On Thursday, February 16th, 2023 at 5:13 PM, David G. Johnston
wrote:
> This is how we've chosen to document this kind of grammar and I don't see a
> compelling reason to revisit that decision on the basis of this report. I
> could consider some additional wording regarding "each clause keyword only
> ever appears once in a given (sub)query" though that seems almost
> self-evident as part of the learning of SQL. The fact that you write WINDOW
> and then a comma-separated listing of names plus definitions is how that
> syntax diagram is read, just like with WITH, FROM, and GROUP BY clauses in
> the same diagram.
Yes, such additional wording would be helpful, thanks, as well as would be an
example. Perhaps not in the SELECT reference section, but in section 4.2.8,
which has a lot of detail about using window functions. Section 4.2.8 does have
a single mention of existing_window_name in bold italics, as if it would be
described in more detail lower on the page, but that's the only mention of it
there.
The only instruction for how to have multiple window definitions is then in the
SELECT reference, where it is represented only by [, ... ] indicating
repetition of something, so that's good the reader at least knows it's
possible, even if it's unclear exactly how.

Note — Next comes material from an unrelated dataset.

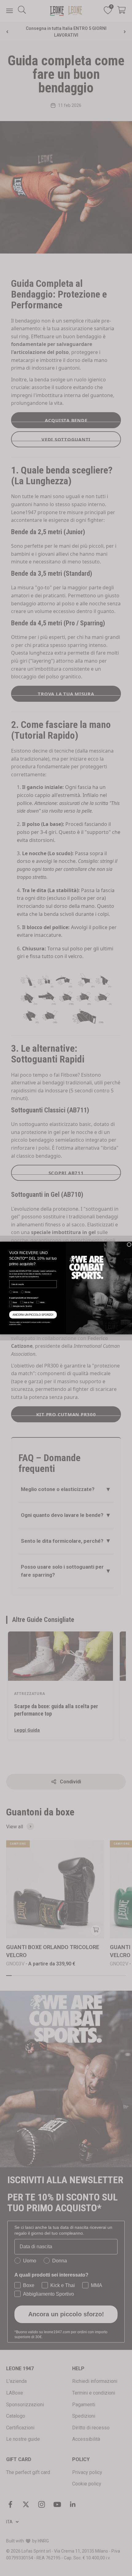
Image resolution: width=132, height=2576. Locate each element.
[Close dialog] (129, 1244)
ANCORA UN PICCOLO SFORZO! (33, 1314)
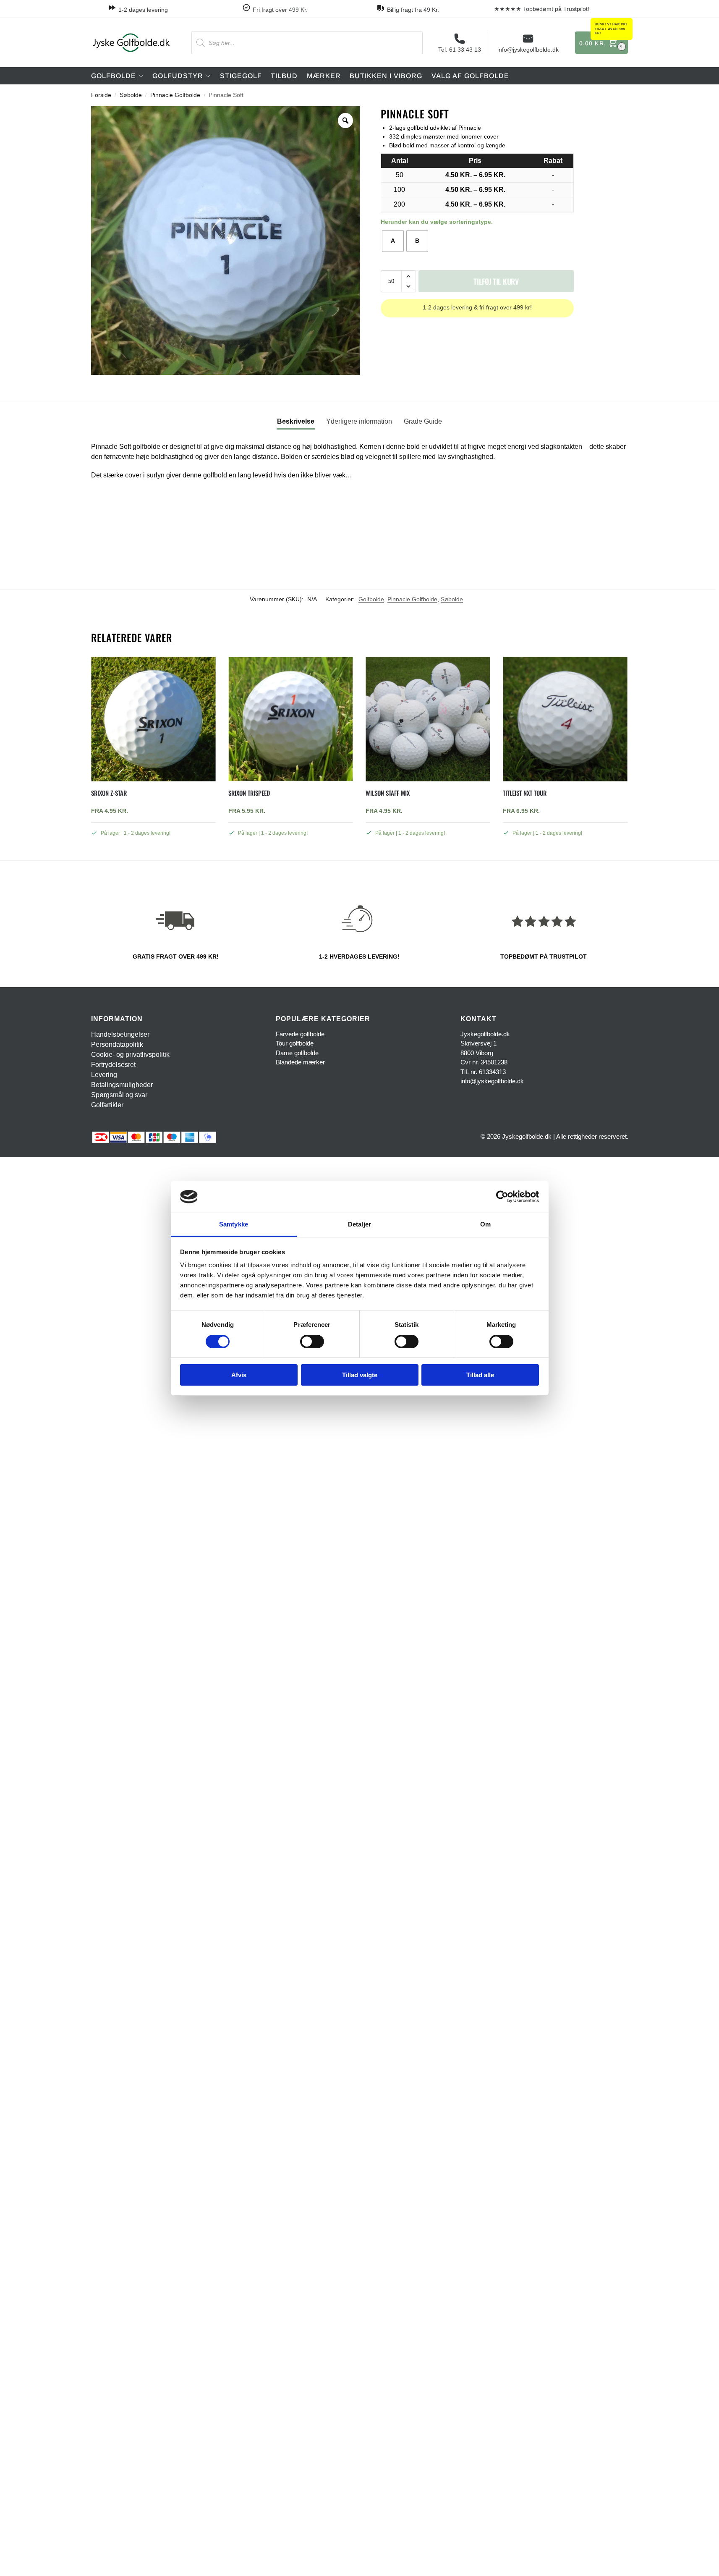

Inferring wrongly what the correct
form is tripped me up, and it tripped up the guy who posted the question on SO,
and at least six others upvoted the answer there, so at least a few people find
value in being explicit about this.
Incidentally the other clauses you mention are all supported with examples in
the manual showing how to include multiple elements without repeating the
keyword: FROM in 2.6, WITH in 7.8.1, GROUP BY in 7.2.3. Besides the examples,
that section 7.2.3 provides the syntax for GROUP BY as:
GROUP BY
grouping_column_reference
[
,
grouping_column_reference
]...
with grouping_column_reference repeated to indicate clearly that there is no
keyword necessary before the second and subsequent elements, so at least in
some contexts the clarity provided by such repetition is appropriate.
Inconsistently the syntax given for WINDOW is:
WINDOW
window_name
AS (
window_definition
) [, ...]
rather than something like
WINDOW
window_name
AS (
window_definition
) [,
window_name
AS (
window_definition
)]...
Maybe the reference section for SELECT is the wrong place for that longer form,
but section 4.2.8 (or some other referenced from there) could be.